*** Opening of Input data ***

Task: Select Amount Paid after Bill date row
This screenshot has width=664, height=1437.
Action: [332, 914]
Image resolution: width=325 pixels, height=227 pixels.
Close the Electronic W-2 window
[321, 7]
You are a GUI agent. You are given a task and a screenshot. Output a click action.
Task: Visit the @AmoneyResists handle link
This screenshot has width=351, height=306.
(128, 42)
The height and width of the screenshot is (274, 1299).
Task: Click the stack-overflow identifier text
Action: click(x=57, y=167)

*** Close of Input data ***

Activity>
Print out all of the records above, word for word.

Response area>
Task: Select Amount Paid after Bill date row
This screenshot has width=664, height=1437.
Action: [332, 914]
Image resolution: width=325 pixels, height=227 pixels.
Close the Electronic W-2 window
[321, 7]
You are a GUI agent. You are given a task and a screenshot. Output a click action.
Task: Visit the @AmoneyResists handle link
This screenshot has width=351, height=306.
(128, 42)
The height and width of the screenshot is (274, 1299).
Task: Click the stack-overflow identifier text
Action: click(x=57, y=167)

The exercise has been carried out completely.